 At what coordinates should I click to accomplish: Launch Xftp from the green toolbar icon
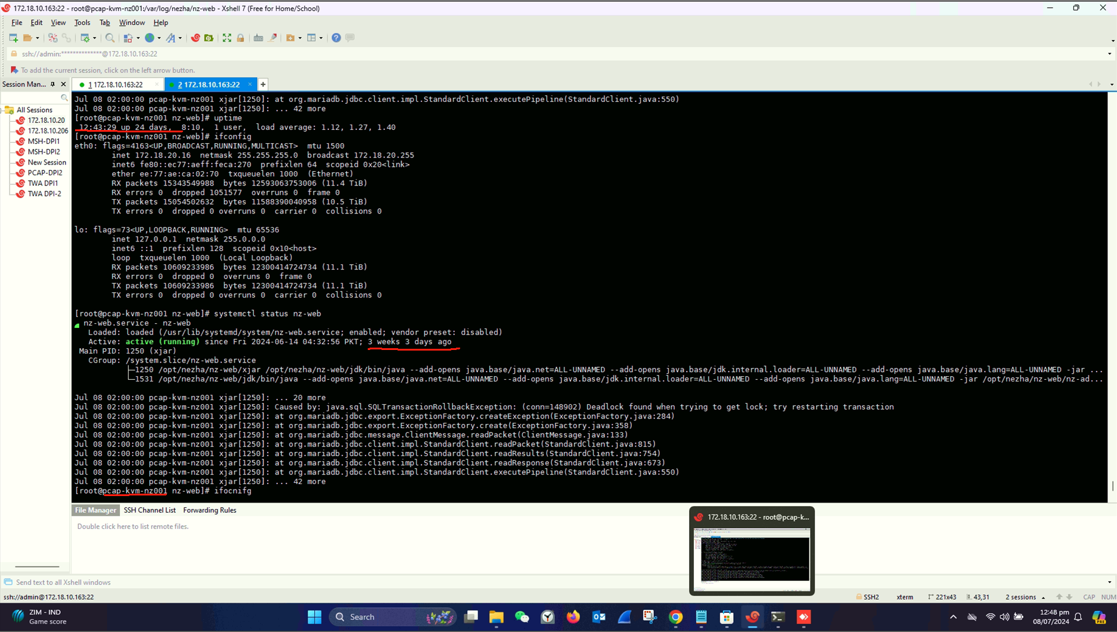[209, 38]
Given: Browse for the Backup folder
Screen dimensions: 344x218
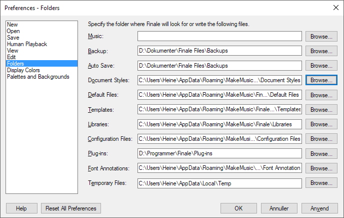Looking at the screenshot, I should tap(321, 51).
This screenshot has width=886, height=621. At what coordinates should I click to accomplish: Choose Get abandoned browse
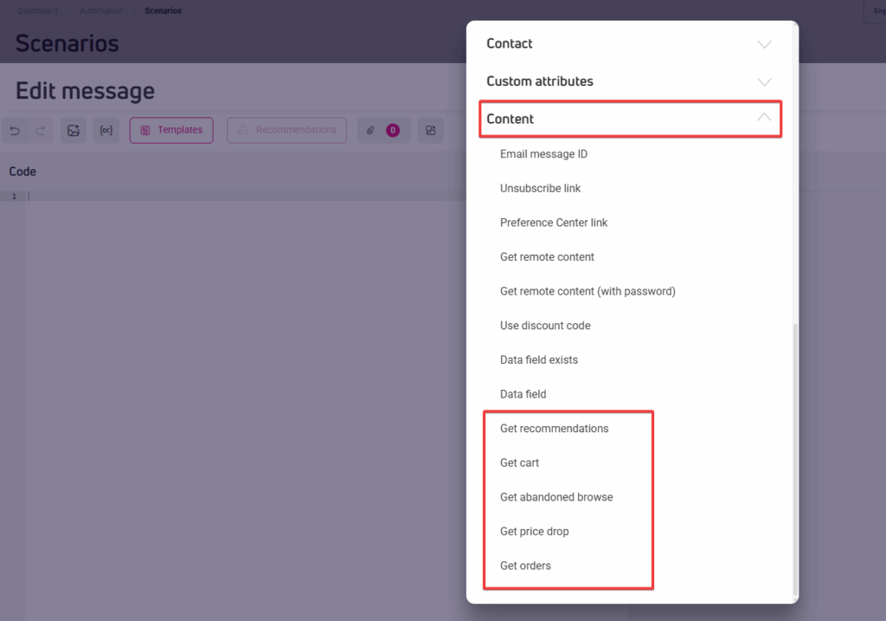coord(556,497)
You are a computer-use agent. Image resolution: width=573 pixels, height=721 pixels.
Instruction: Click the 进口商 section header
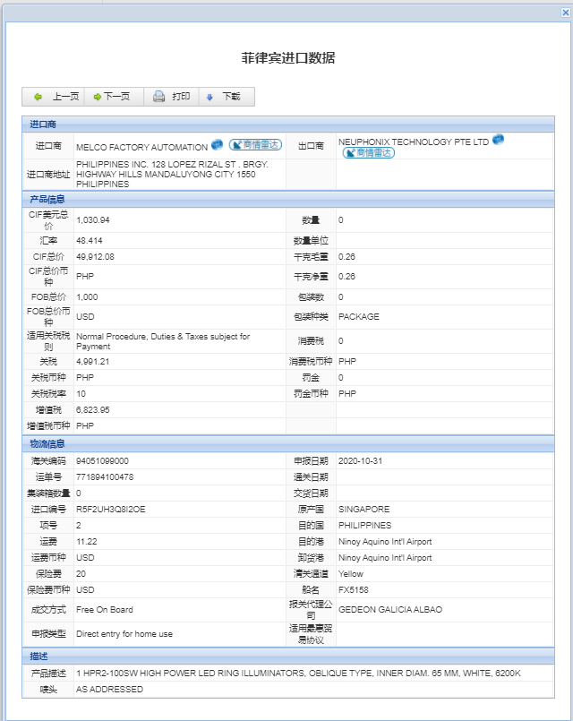click(x=45, y=124)
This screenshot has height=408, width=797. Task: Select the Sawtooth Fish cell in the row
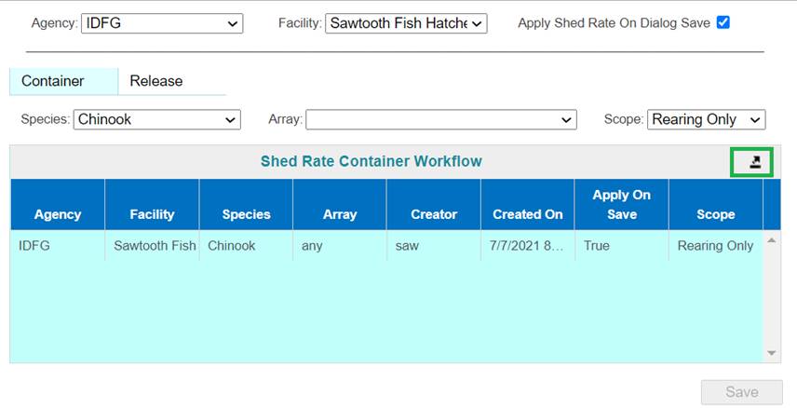point(155,246)
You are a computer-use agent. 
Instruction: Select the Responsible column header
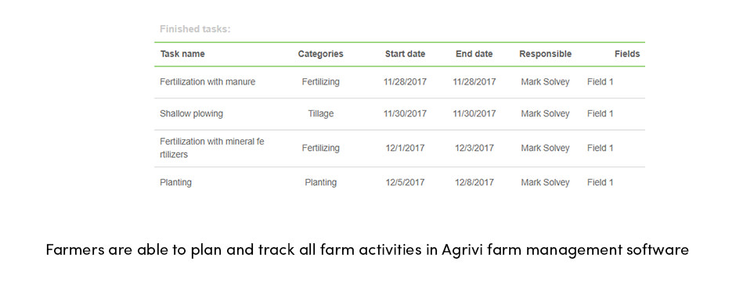546,54
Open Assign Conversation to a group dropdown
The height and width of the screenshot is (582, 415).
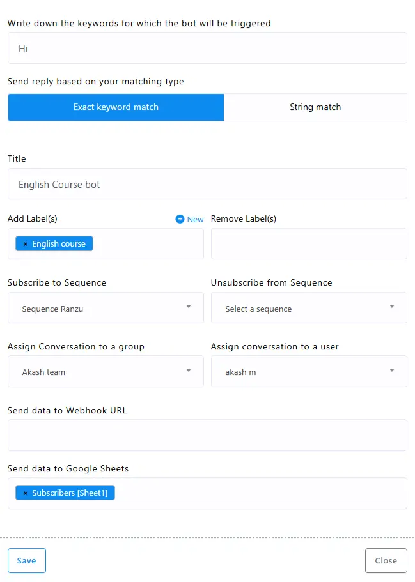point(106,371)
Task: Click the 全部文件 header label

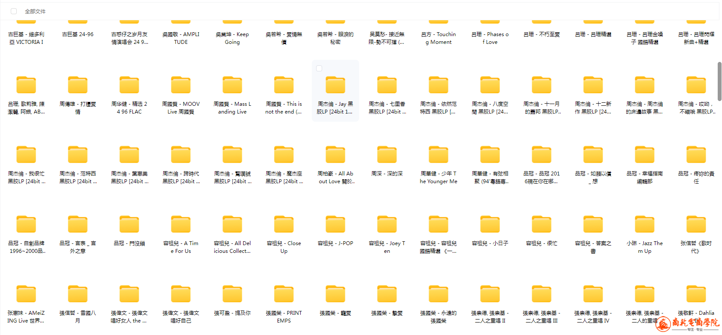Action: point(35,12)
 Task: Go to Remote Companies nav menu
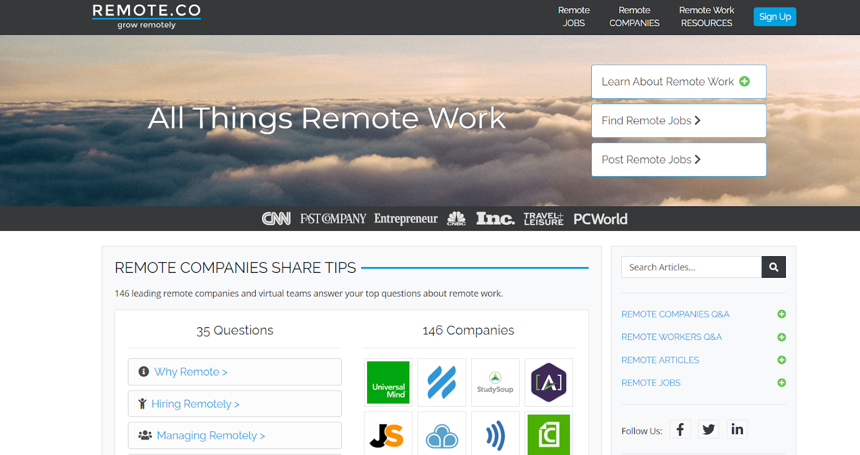coord(634,17)
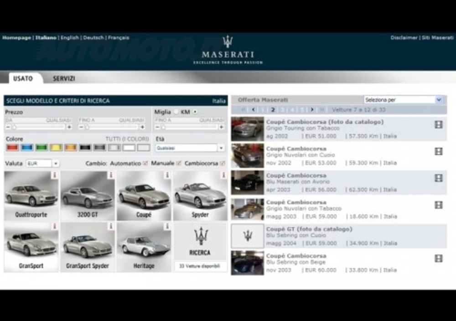Switch language to English link
Screen dimensions: 456x321
70,38
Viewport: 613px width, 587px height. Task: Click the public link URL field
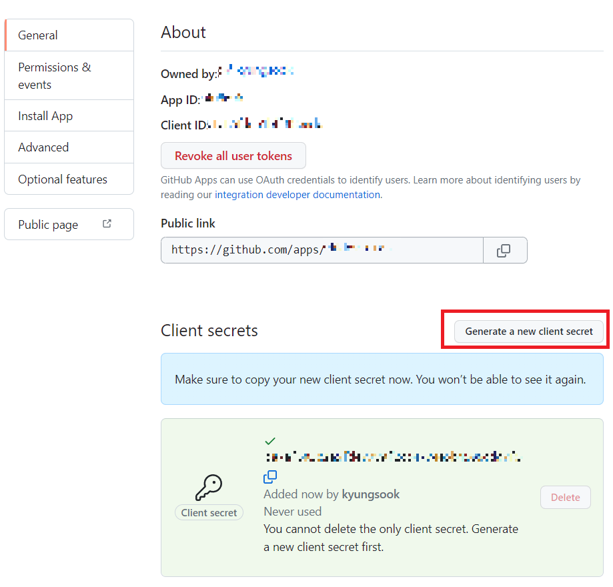coord(322,250)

------------------------------

_Task directions_
Repeat the listing above word for word. Do not include the pictures.

_Response area_
 At what coordinates should I click to accomplish: Launch Xftp from the green toolbar icon
[209, 38]
Given: Browse for the Backup folder
Screen dimensions: 344x218
Looking at the screenshot, I should tap(321, 51).
This screenshot has width=886, height=621. At what coordinates should I click to accomplish: Choose Get abandoned browse
coord(556,497)
You are a computer-use agent. Image resolution: width=573 pixels, height=721 pixels.
Instruction: Click the 进口商 section header
click(x=45, y=124)
This screenshot has height=408, width=797. Task: Select the Sawtooth Fish cell in the row
point(155,246)
You are a computer-use agent. 
Instruction: Select the Responsible column header
546,54
Open Assign Conversation to a group dropdown
The height and width of the screenshot is (582, 415).
point(106,371)
Task: Click the 全部文件 header label

Action: point(35,12)
 Task: Go to Remote Companies nav menu
coord(634,17)
Switch language to English link
Screen dimensions: 456x321
70,38
Viewport: 613px width, 587px height. Task: Click the public link URL field
coord(322,250)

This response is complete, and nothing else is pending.